TASK: Write out an exact copy of the line containing "Save the external registration profile" and all lines that follow it in the data below, leaving out pictures.

Stored data entries:
╔══

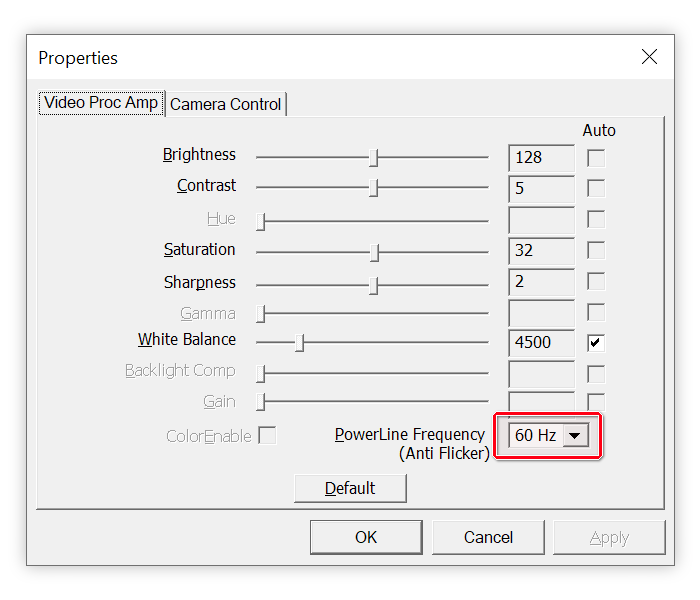Check the Auto box for Sharpness
Viewport: 700px width, 600px height.
pos(596,282)
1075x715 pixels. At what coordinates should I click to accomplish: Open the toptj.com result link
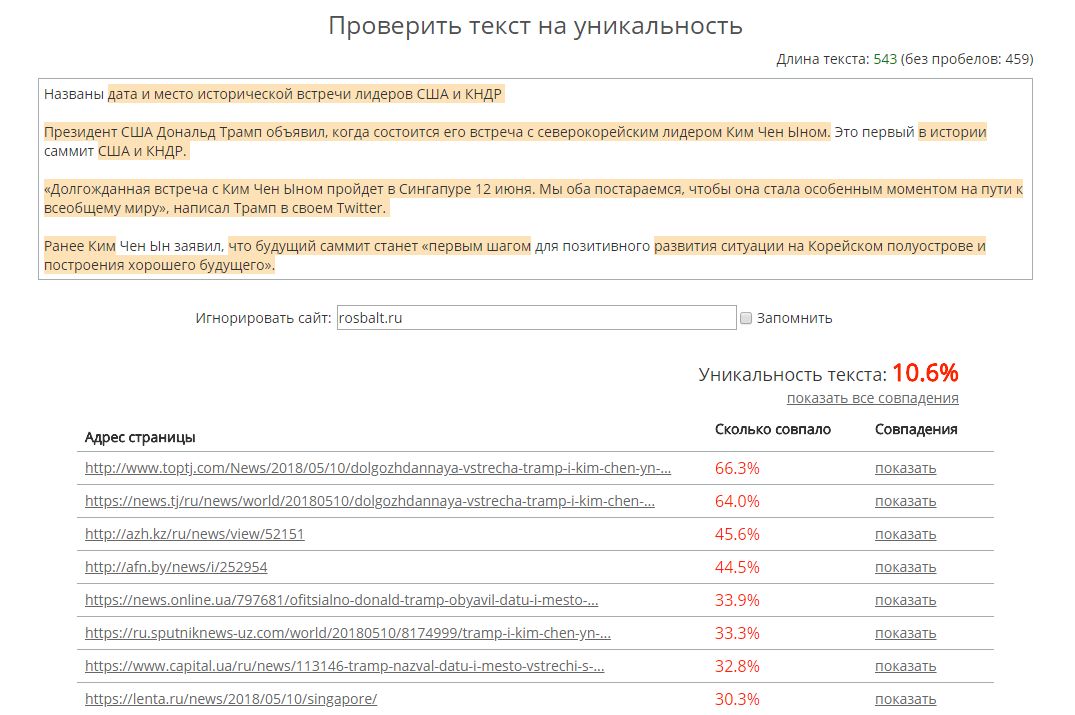tap(377, 468)
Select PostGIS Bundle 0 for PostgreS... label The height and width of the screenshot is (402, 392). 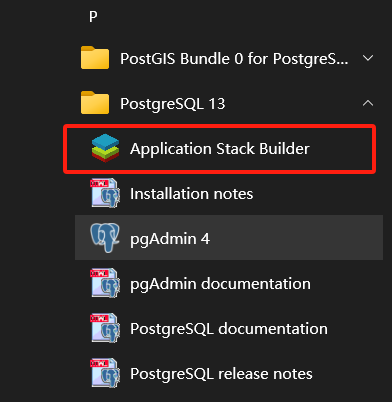(234, 59)
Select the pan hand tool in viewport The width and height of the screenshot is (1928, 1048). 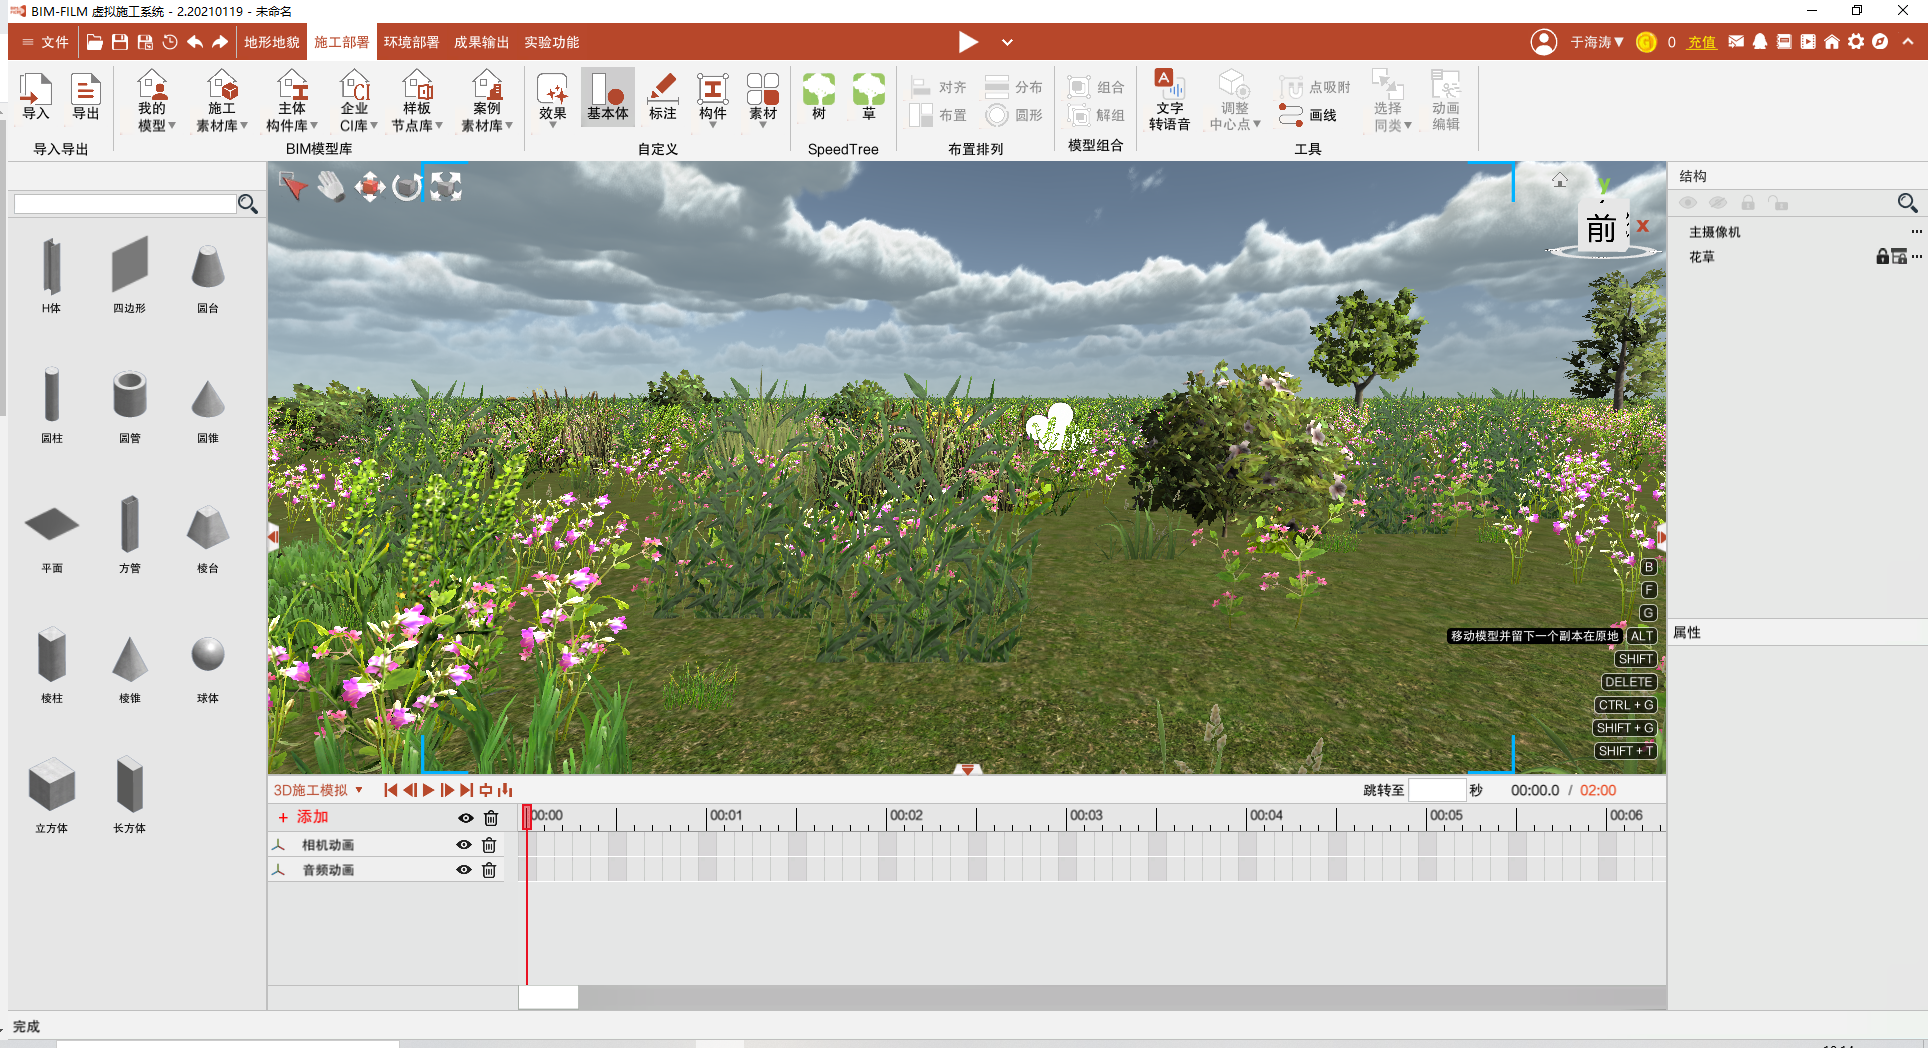tap(331, 186)
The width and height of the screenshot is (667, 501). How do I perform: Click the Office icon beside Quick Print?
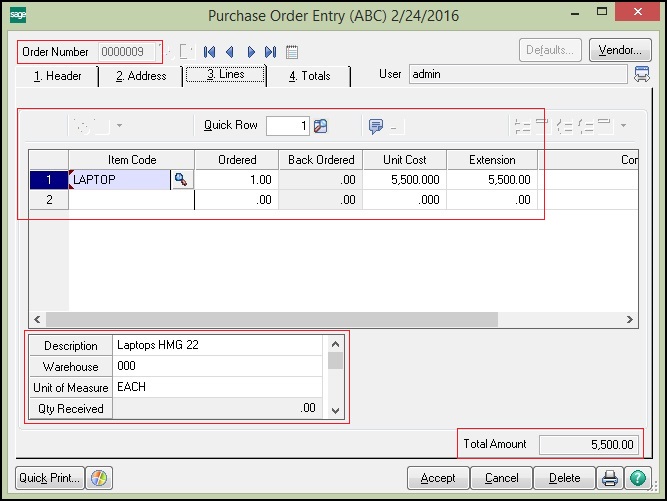pos(99,478)
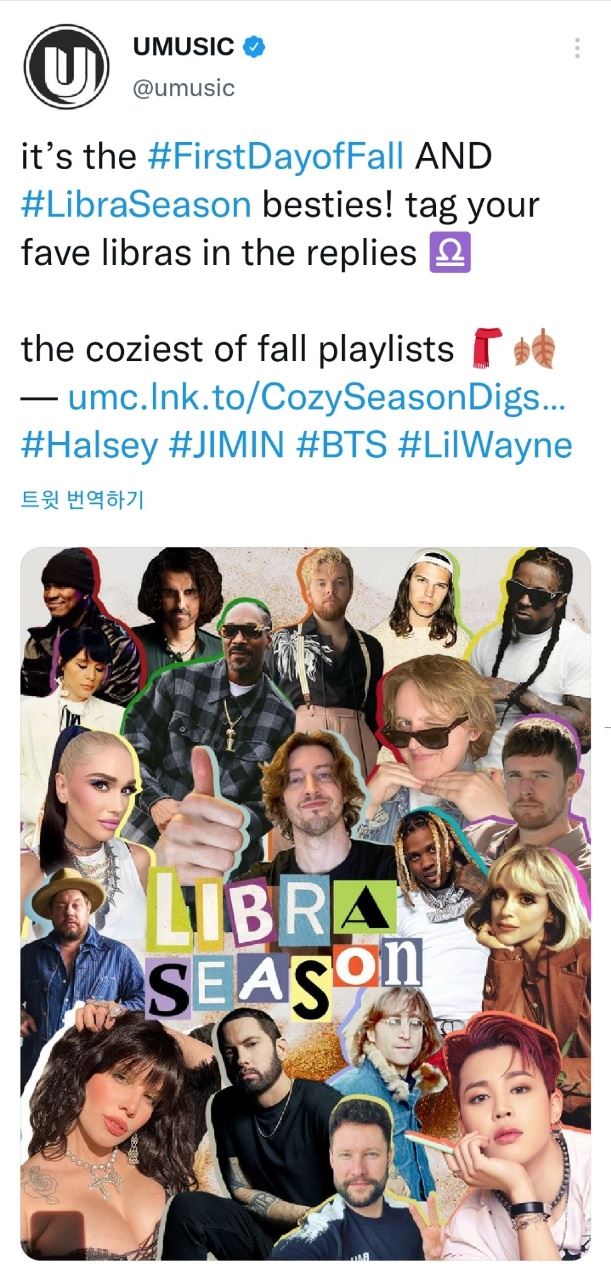Tap the fallen leaf emoji

click(533, 349)
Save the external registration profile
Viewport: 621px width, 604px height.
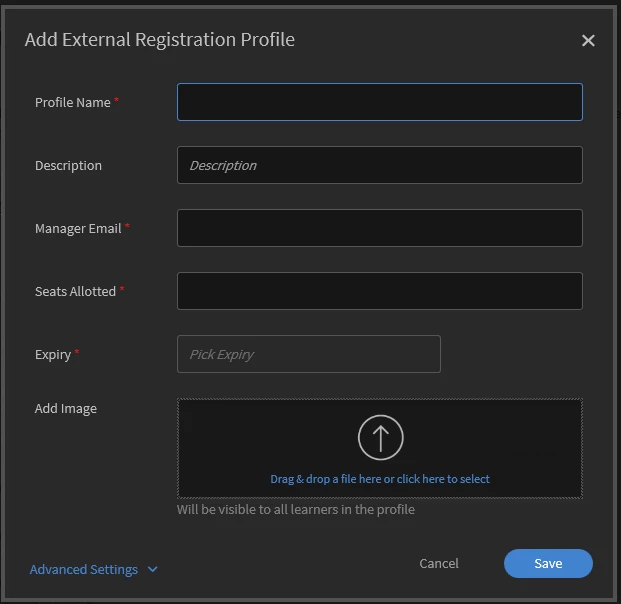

╚══

RESPONSE TO THIS TASK:
Save the external registration profile
Viewport: 621px width, 604px height.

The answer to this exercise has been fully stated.